I’d hate to see you fall into absolute skepticism whenever there are only 10 data points.

Based solely on these 10 points, a rather compelling case can be made that we do NOT here have a random sample from a process that is in a state of statistical control. That conclusion seems meaningful to me, and suggests SPC charting of a fuller dataset would very likely find it to be out of control. (Or perhaps that you were presented with a worst case example from a much larger dataset.)

As our friendly default hypothesis, let’s assume we have your hypothesized stable process where each measurement has only independent random error; this is the hypothesis against which an SPC chart is intended to detect exceptions.

The alternate hypothesis on the table is a particular nonrandom pattern in our data, some type of peak which spans more than a single data point (not just an isolated outlier). Let’s adopt this alternative only if the default hypothesis fails to explain our data, say at p<0.01 (p<0.05 is typical, but let's be more conservative here since there are several different patterns that would each cause us to reject the default hypothesis).

What test do we use to detect peak-ness? We may need to improvise one. The t-test is a good starting point, since our default hypothesis assumes we have a constant but unknown population variance.

Any distribution with unique values has a largest value. Under our default hypothesis, the points closest to it in time ("Near") should not have any higher value that the points ("Far") further from it in time. We might define our Near category as the half of the points closer in time to our maximum, and our Far category as the half of points further in time from it, excluding the maximum point from either set to keep the test fair, with an expected difference of zero. Then we can use a one-sided pooled t-test to determine if Near > Far by a significant amount. =TTEST({400,325,360,305},{190,250,255,191,123),1,2) evaluates to 0.001526 for a p-value, or 1 chance in 655 for a metric that extreme for a process that is in a state of statistical control. Unlikely!

Alternatively, we might define “near” as absolute difference and try to fit an inverse v-peak to our data. Then a linear fit of Y v. ABS(X-Xmax) for our remaining nine points not including Xmax has a t-score of 6.07 for the slope, which has a two-tailed probability of 0.0005 by regression using the Data Analysis add-in. That’s one chance in 1984 times for our default hypothesis — really half that likely, since only one tail supports a peak claim. When only a 1 in 4000 tail of our default model fits the data, it’s probably time to look at a different model, wouldn’t you say?

This isn’t at all likely to be random data — not in the sense that we define random for an SPC chart.

From these ten points alone, we can say nothing meaningful. I only suggested applying SPC to 80 points (the original 10 and 70 more derived from a population with the same mean and standard deviation as the first 10). Without 70 more valid sample data points, we can speculate on many varied scenarios: is it random, is it a section of a sinusoid relationship, are there intermittent peaks?
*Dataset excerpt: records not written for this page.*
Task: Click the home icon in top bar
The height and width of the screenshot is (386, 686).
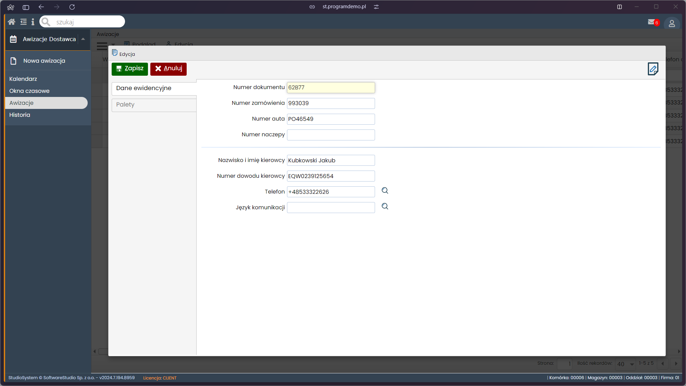Action: pos(11,22)
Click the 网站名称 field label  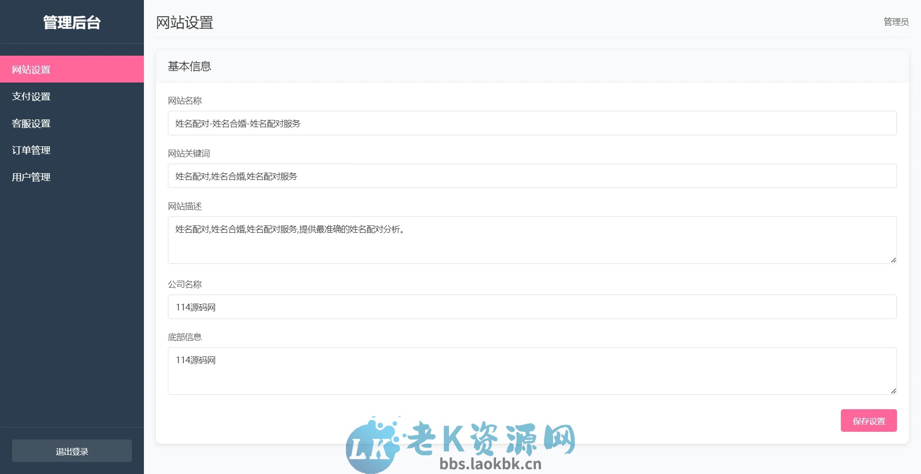[x=185, y=101]
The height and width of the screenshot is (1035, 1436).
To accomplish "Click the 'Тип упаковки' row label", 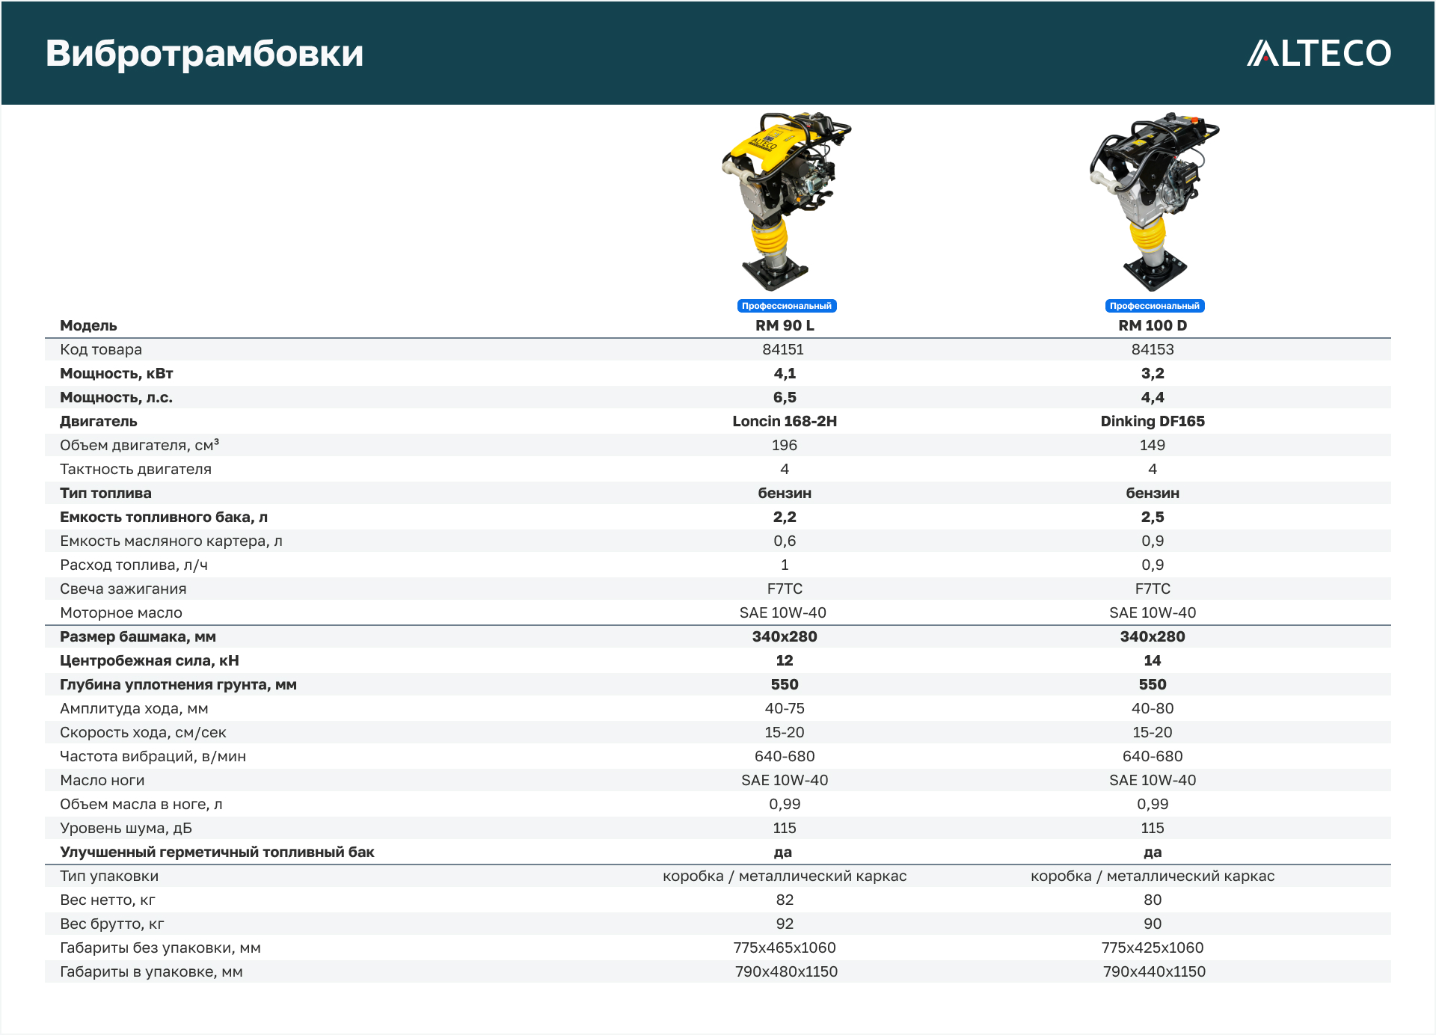I will (x=109, y=876).
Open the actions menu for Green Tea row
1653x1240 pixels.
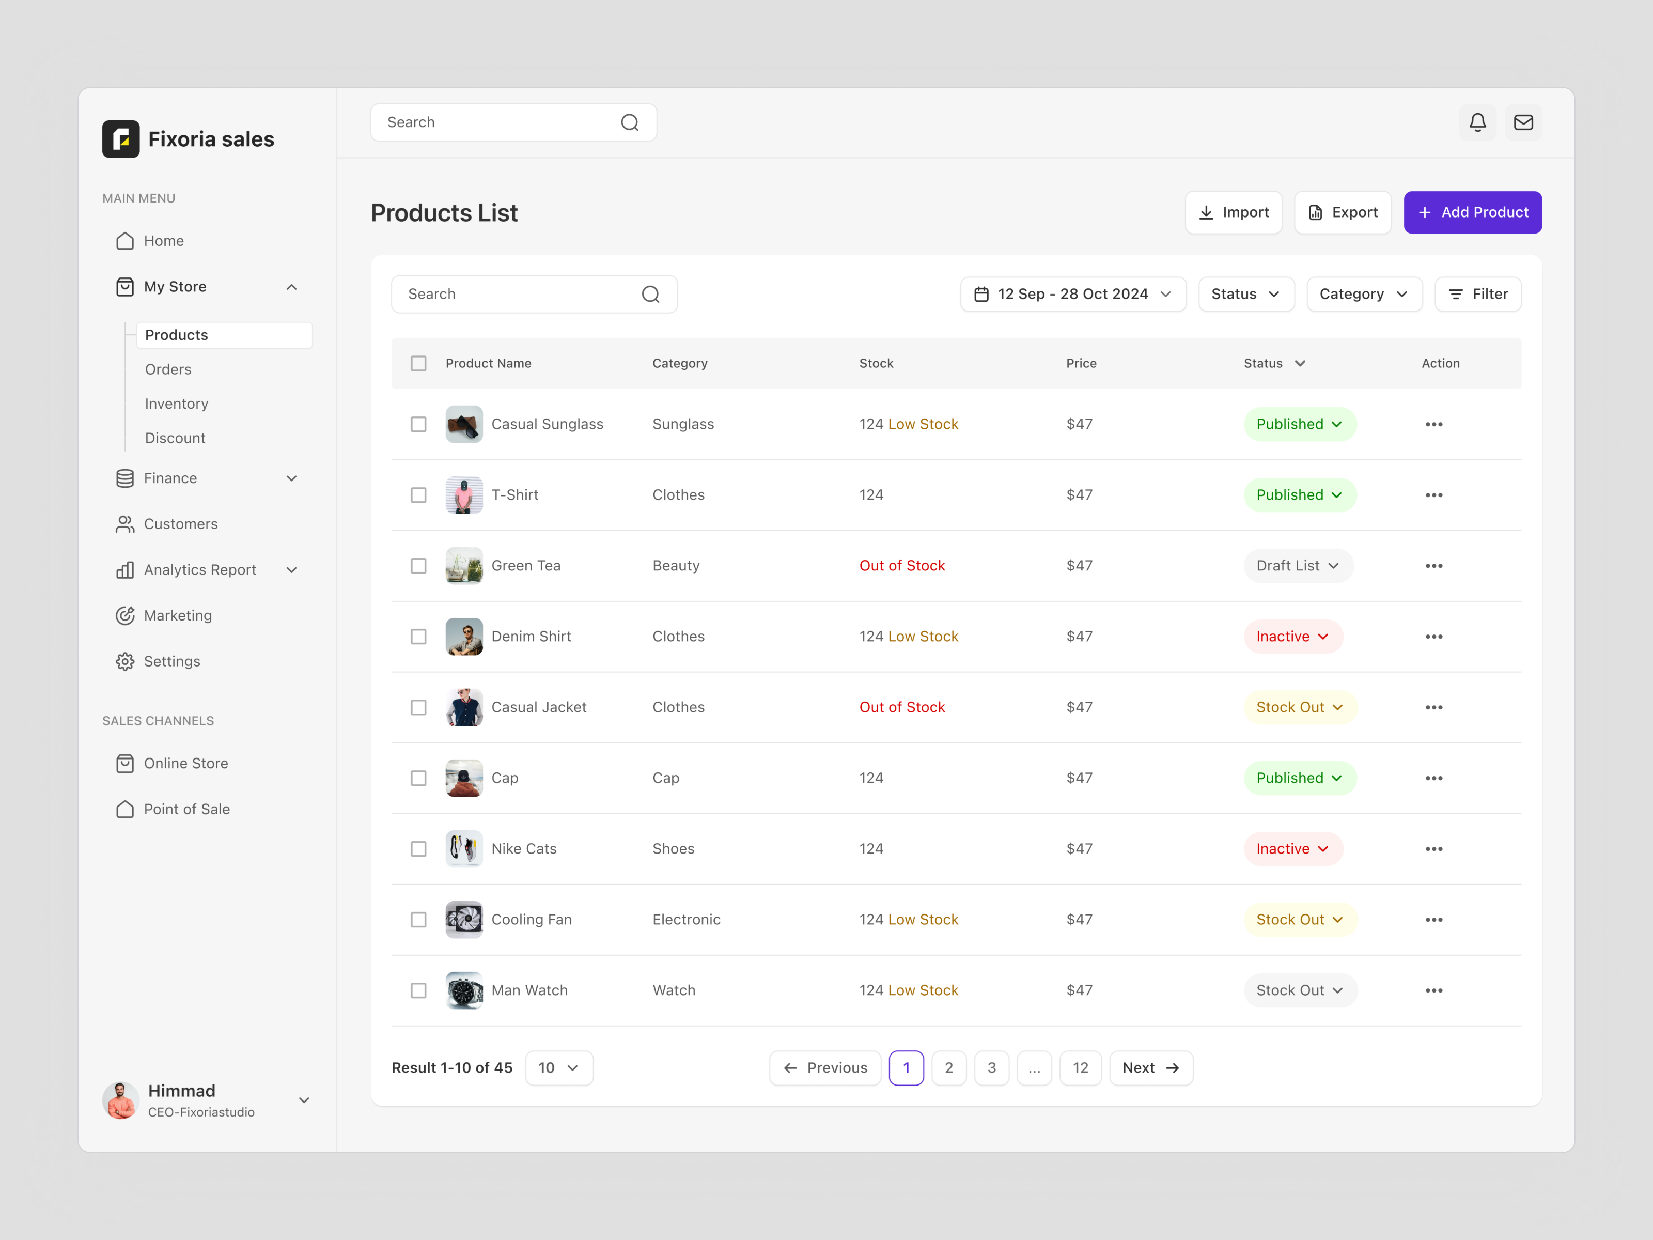tap(1434, 566)
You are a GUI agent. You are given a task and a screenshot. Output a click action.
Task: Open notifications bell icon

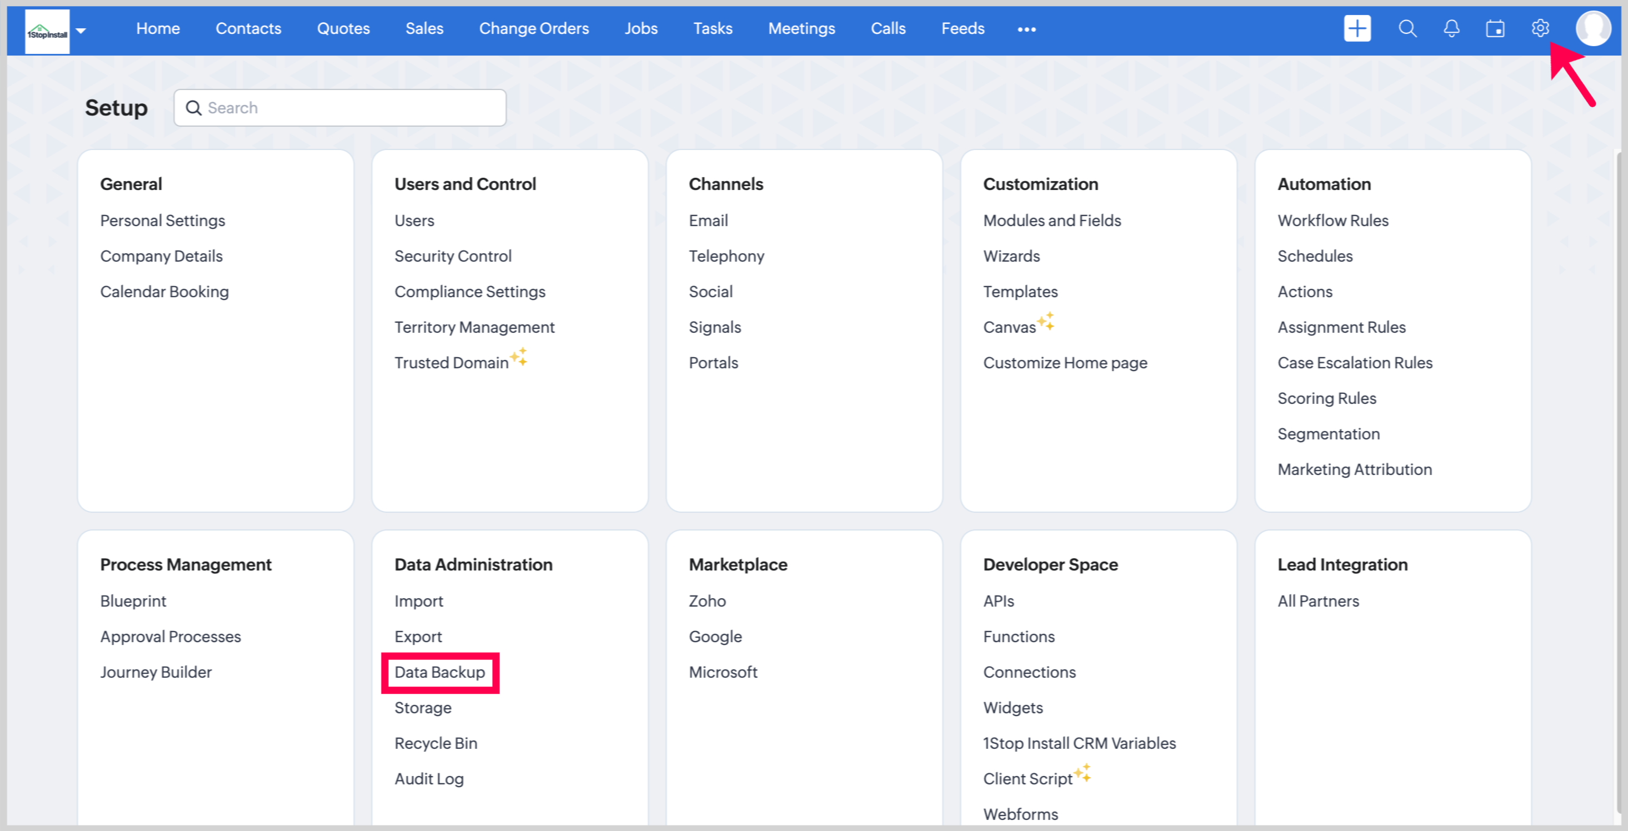[1451, 28]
SPC is not very powerful with only 10 points, and we might be better off using direct hypothesis testing if we can’t see the larger data set. At the end of your ten points, you’ve got 5 points in a row steadily decreasing. Assuming no ties, the odds that six random points in a row are sequentially ordered from any given point is two in (1*2*3*4*5*6) or 1 in 360. One more point would typically be considered an SPC out of control rule violation, and your data set is so small that standard SPC rules, which are certainly a great tool for larger datasets, are too forgiving here.

A look at the larger data set might show just randomness as you suggested. Or it might show intermittent peaks, or other out of control drift of the mean. From these ten points alone, not knowing if they were cherry-picked or typical of the larger distribution, shouldn’t we tentatively affirm that this limited evidence favors the existence of a local peak?

It was my assumption to simulate the reader’s many more weeks of data with a random process. From my experience, splines are good for fitting data with much less randomness and a more systematic and meaningful behavior in its variation.